▸ **PASSAGE GIVEN**:
With all my heart I want to wish you a Merry Christmas. Tis the season! Doesn’t Christmas have the best music? Christmas is the time each year we remember and celebrate the glorious moment when the Son of God entered the world as a human being. We glory in this when we sing Hark The Herald Angels Sing
Veiled in flesh the Godhead see;
Hail th’incarnate Deity,
Pleased as man with men to dwell,
Jesus, our Emmanuel
Or, What Child Is This?
“Hail, hail the Word made flesh,
The Babe, the Son of Mary.”
Oh Come All Ye Faithful
Jesus, to Thee be glory given;
Word of the Father, now in flesh appearing!”
These wonderful songs don’t only feel good, they communicate in such a beautiful way the astounding truth that the Word of God became human flesh. Why am I talking about Christmas? Because Paul is in Galatians. Look at verse 4 with me, “But when the set time had fully come, God sent his Son, born of a woman…” Born of a woman. That is Christmas. That is an emphasis on the true humanity of Jesus Christ.

▸ **GIVEN ENTRIES**:

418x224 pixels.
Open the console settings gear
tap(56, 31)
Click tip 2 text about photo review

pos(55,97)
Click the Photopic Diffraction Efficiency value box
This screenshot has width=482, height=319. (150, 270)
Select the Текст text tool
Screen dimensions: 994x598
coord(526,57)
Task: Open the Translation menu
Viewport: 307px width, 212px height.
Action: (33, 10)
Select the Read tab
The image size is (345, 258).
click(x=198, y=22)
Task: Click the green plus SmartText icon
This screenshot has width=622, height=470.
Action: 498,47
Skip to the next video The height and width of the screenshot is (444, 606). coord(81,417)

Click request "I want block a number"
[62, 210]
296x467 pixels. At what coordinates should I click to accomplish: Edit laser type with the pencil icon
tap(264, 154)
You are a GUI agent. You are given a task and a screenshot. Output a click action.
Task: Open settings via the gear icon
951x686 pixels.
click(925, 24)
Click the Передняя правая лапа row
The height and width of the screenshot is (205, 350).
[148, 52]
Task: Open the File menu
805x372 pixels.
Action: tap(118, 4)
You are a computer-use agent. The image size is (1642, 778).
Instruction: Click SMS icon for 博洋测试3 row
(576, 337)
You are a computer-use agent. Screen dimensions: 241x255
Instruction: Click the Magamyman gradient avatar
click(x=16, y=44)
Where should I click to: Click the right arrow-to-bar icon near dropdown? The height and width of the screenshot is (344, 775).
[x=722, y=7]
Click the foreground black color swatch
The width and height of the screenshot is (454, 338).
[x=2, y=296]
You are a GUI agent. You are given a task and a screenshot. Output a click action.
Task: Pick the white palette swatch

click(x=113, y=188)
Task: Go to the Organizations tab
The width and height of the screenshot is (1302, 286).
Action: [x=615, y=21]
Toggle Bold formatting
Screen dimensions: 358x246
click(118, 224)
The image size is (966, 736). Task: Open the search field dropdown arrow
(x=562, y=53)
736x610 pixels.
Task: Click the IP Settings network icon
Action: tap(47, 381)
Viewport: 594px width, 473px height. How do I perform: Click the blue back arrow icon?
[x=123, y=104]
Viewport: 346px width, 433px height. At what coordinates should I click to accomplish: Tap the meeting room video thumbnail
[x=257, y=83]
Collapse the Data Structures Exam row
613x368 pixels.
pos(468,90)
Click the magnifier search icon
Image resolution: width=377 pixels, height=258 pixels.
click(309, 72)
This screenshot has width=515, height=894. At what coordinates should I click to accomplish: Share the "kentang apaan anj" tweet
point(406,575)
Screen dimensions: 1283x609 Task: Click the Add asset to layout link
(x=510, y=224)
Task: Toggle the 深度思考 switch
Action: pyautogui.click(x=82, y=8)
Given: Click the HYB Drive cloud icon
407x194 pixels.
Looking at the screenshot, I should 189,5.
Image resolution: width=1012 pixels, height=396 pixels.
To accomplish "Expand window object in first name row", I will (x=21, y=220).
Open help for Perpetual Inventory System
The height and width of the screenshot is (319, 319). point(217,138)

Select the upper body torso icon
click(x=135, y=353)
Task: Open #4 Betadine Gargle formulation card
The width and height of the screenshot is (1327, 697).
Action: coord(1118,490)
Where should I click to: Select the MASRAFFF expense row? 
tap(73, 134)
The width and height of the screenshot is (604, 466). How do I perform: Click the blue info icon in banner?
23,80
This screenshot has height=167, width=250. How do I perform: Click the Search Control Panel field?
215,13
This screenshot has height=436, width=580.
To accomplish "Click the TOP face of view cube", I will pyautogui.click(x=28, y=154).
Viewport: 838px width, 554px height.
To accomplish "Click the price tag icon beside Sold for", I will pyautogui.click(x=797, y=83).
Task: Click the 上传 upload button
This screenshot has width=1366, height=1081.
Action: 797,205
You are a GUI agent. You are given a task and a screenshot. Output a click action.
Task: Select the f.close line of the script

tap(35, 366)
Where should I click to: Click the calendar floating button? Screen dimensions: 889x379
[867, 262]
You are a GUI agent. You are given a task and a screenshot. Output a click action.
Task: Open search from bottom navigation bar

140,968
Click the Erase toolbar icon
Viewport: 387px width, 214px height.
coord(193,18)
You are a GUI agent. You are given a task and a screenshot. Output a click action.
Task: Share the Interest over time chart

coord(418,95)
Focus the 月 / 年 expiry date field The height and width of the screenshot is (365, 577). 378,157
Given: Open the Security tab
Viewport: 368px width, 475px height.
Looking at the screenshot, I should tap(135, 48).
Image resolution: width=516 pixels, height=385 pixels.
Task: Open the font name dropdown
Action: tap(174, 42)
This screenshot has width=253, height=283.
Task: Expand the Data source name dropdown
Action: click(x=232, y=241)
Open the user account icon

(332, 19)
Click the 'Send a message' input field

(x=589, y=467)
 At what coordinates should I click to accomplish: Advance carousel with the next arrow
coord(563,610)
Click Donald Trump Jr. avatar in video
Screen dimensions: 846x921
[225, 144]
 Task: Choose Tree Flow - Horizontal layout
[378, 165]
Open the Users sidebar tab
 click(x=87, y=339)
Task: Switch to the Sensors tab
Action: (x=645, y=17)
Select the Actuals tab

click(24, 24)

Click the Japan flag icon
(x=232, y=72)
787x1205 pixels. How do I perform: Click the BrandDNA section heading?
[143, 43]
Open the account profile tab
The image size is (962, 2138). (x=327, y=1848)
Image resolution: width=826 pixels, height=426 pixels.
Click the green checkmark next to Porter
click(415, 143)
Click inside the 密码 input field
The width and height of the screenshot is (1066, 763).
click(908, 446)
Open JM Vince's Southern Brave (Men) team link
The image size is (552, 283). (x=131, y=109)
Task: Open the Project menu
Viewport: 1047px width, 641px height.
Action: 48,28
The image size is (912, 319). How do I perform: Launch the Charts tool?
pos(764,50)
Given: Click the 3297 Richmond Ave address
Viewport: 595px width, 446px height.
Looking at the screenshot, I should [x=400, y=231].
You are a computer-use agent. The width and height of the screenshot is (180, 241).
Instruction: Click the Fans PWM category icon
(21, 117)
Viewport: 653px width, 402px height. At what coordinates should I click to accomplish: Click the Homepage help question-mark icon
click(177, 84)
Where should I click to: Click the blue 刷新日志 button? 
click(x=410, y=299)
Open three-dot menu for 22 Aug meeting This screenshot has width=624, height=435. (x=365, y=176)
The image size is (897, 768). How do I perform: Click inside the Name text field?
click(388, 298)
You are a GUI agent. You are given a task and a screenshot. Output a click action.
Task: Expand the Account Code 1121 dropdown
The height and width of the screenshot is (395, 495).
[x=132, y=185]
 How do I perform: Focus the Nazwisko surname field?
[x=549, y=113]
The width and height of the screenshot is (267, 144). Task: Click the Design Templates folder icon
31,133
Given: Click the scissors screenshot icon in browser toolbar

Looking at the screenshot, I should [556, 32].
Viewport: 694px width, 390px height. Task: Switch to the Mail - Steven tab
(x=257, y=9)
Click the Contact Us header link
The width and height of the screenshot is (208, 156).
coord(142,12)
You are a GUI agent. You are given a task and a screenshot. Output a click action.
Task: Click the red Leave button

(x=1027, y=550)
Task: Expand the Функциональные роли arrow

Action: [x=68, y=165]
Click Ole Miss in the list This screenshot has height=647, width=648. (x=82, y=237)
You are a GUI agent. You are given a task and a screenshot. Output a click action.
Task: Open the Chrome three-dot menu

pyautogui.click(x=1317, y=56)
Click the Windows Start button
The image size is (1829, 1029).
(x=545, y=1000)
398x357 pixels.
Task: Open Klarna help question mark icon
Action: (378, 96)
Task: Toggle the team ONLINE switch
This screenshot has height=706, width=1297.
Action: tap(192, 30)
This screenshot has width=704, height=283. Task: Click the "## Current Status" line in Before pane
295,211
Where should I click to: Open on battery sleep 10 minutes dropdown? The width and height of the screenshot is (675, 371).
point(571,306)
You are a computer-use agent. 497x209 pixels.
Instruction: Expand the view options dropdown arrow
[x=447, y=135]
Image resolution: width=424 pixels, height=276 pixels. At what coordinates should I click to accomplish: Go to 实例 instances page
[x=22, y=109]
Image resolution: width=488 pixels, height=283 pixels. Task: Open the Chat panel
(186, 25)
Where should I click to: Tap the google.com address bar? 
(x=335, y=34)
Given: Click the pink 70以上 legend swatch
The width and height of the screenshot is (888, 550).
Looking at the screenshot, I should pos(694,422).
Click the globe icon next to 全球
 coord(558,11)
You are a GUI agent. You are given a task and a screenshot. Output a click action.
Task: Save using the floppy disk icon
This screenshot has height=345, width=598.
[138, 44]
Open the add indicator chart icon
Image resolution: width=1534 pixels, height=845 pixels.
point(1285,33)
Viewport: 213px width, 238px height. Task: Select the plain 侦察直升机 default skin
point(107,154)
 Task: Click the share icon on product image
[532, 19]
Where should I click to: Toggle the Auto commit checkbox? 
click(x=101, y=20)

▸ **THE REQUEST**:
Answer these questions using the passage on Christmas hymns:
1. Which hymn includes the line "Veiled in flesh the Godhead see"?
2. In which book of the Bible is the verse that the passage quotes?
3. According to the quoted verse 4, whom did God send when the set time had fully come?

▸ **FINISHED ANSWER**:
1. Hark The Herald Angels Sing
2. Galatians
3. His Son, born of a woman